(What is needed)
Every record must be retyped as it stands.
Top of Data supplied
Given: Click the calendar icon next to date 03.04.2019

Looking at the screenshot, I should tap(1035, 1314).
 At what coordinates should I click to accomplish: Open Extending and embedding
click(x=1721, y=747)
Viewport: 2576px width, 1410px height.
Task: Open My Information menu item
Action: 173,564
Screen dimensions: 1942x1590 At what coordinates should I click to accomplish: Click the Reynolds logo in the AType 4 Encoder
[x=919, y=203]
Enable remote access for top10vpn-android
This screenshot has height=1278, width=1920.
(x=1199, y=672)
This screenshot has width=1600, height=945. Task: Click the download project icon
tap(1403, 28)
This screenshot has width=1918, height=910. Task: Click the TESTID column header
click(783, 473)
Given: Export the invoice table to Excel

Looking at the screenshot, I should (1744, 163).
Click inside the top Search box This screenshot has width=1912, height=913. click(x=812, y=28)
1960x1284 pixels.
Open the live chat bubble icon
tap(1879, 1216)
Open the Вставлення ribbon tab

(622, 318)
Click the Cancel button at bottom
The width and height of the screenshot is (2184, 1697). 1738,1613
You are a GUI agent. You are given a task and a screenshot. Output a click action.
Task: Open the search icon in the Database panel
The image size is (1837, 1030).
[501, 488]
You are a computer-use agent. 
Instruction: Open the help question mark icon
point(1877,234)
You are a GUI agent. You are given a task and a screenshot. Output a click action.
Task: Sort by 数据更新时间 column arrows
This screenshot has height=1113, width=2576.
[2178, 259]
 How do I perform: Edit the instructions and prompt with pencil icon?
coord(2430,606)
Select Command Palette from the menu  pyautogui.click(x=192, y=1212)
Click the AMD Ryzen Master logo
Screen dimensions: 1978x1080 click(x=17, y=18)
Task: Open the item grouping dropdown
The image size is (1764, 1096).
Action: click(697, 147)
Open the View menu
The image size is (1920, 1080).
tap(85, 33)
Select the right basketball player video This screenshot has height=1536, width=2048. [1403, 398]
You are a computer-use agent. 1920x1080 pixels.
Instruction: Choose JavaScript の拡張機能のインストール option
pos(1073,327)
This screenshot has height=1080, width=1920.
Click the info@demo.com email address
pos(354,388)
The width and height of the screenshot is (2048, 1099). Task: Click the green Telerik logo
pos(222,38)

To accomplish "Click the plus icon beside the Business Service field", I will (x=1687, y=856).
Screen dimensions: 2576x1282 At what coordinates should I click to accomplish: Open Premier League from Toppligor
Bottom of Data supplied
(Solved exercise)
Given: Click the calendar icon next to date 03.04.2019

Looking at the screenshot, I should tap(1035, 1314).
 At what coordinates should I click to accomplish: Open Extending and embedding
click(x=1721, y=747)
Viewport: 2576px width, 1410px height.
Task: Open My Information menu item
Action: 173,564
Screen dimensions: 1942x1590 At what coordinates should I click to accomplish: Click the Reynolds logo in the AType 4 Encoder
[x=919, y=203]
Enable remote access for top10vpn-android
This screenshot has height=1278, width=1920.
(x=1199, y=672)
This screenshot has width=1600, height=945. Task: Click the download project icon
tap(1403, 28)
This screenshot has width=1918, height=910. Task: Click the TESTID column header
click(783, 473)
Given: Export the invoice table to Excel

Looking at the screenshot, I should (1744, 163).
Click inside the top Search box This screenshot has width=1912, height=913. click(x=812, y=28)
1960x1284 pixels.
Open the live chat bubble icon
tap(1879, 1216)
Open the Вставлення ribbon tab

(622, 318)
Click the Cancel button at bottom
The width and height of the screenshot is (2184, 1697). 1738,1613
You are a GUI agent. You are given a task and a screenshot. Output a click action.
Task: Open the search icon in the Database panel
The image size is (1837, 1030).
[501, 488]
You are a computer-use agent. 
Instruction: Open the help question mark icon
point(1877,234)
You are a GUI agent. You are given a task and a screenshot. Output a click action.
Task: Sort by 数据更新时间 column arrows
This screenshot has height=1113, width=2576.
[2178, 259]
 How do I perform: Edit the instructions and prompt with pencil icon?
coord(2430,606)
Select Command Palette from the menu  pyautogui.click(x=192, y=1212)
Click the AMD Ryzen Master logo
Screen dimensions: 1978x1080 click(x=17, y=18)
Task: Open the item grouping dropdown
The image size is (1764, 1096).
Action: click(697, 147)
Open the View menu
The image size is (1920, 1080).
tap(85, 33)
Select the right basketball player video This screenshot has height=1536, width=2048. [1403, 398]
You are a computer-use agent. 1920x1080 pixels.
Instruction: Choose JavaScript の拡張機能のインストール option
pos(1073,327)
This screenshot has height=1080, width=1920.
Click the info@demo.com email address
pos(354,388)
The width and height of the screenshot is (2048, 1099). Task: Click the green Telerik logo
pos(222,38)

To accomplish "Click the plus icon beside the Business Service field", I will (x=1687, y=856).
Screen dimensions: 2576x1282 At what coordinates should I click to accomplish: Open Premier League from Toppligor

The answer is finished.